In Wood v. Coad, supra, this court said: "All that he (owner) is required to do is to make his redemption or deposit his money therefor within the time and in the manner provided by law, and he is absolutely protected. Nor can it make any difference to him whether the certificate holder takes his deed as soon as he is entitled to it or not, because it is not the execution or non-execution of the deed which fixes the time within which he must redeem."
In Bitzer v. Becke, supra [120 Iowa 66, 94 N.W. 288], this court stated: "Ordinarily, an owner whose land has been sold for taxes must make redemption within three years from the date of sale, and he cannot insist on that right after the period has expired. Even though no deed has been issued, this rule obtains."
The same doctrine applies in other states, as shown by the following statement in State ex rel. Bell v. McCullough, supra [85 Mont. 435, 279 P. 247]: "The right to redeem is wholly statutory, and such statutes are liberally construed; yet the person *435 seeking to redeem must bring himself within their provisions."
II. If this was a case between the Hayward Farms Company as owner of the property, the defendants, and the auditor we would have no problem in connection with a decision in the matter.

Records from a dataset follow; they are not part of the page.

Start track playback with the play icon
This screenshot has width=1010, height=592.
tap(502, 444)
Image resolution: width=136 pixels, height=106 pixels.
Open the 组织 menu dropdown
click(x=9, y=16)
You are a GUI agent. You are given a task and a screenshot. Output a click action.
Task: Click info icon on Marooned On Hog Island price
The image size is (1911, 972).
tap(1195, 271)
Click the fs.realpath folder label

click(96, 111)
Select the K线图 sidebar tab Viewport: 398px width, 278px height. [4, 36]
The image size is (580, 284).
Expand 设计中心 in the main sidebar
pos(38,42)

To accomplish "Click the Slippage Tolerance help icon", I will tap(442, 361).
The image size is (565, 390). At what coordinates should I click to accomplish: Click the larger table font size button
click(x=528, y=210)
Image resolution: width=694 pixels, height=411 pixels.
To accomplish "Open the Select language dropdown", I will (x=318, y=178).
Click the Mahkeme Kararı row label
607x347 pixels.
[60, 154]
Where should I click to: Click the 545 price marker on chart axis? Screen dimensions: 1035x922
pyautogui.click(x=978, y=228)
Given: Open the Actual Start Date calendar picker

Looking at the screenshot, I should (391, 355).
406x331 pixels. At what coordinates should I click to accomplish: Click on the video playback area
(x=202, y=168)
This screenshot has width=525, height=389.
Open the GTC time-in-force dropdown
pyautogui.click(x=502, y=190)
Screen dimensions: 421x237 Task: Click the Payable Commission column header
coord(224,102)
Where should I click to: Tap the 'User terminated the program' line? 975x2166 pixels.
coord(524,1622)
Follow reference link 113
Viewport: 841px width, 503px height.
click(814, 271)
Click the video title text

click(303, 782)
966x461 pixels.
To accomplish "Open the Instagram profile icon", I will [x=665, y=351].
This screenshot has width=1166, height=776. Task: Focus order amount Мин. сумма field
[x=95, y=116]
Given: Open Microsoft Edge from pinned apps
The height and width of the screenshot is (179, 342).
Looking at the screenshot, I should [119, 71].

Any questions arising between said parties have already been settled in decisions of this court.
Appellant contends he is an innocent purchaser, without knowledge of the defects in the redemption certificate, and as such the equities are with him rather than with defendants. He contends that when the auditor delivered a redemption certificate to Mr. Quevli which he could take out and exhibit to any interested party, and which he did exhibit to plaintiff, the plaintiff had a right to give full faith and credit to such a document in connection with closing any transaction concerning the property.
The legal question in a situation such as this has never heretofore been before our court. Appellant practically rests his case upon the somewhat similar case of Seward v. Fisken, 122 Wash. 225, 210 P. 378, 27 A. L.R. 1208. We will give this case specific attention later.
If from the record we could determine that Mr. Quevli had informed plaintiff about his worthless check, and the fact that there was no redemption, that would conclude the matter. It does not appear that Mr. Quevli informed plaintiff to this effect prior to the closing of the transaction on Saturday, February 9th. As an honorable man he had an obligation to tell plaintiff, which he failed to do.
In this equity case we should take one farther step. If the circumstances and conditions were such that as a reasonably prudent man plaintiff should have become alerted to the fact that there was something wrong in connection with the tax situation he would be subject to the tax redemption situation to the same extent as if he had actual knowledge.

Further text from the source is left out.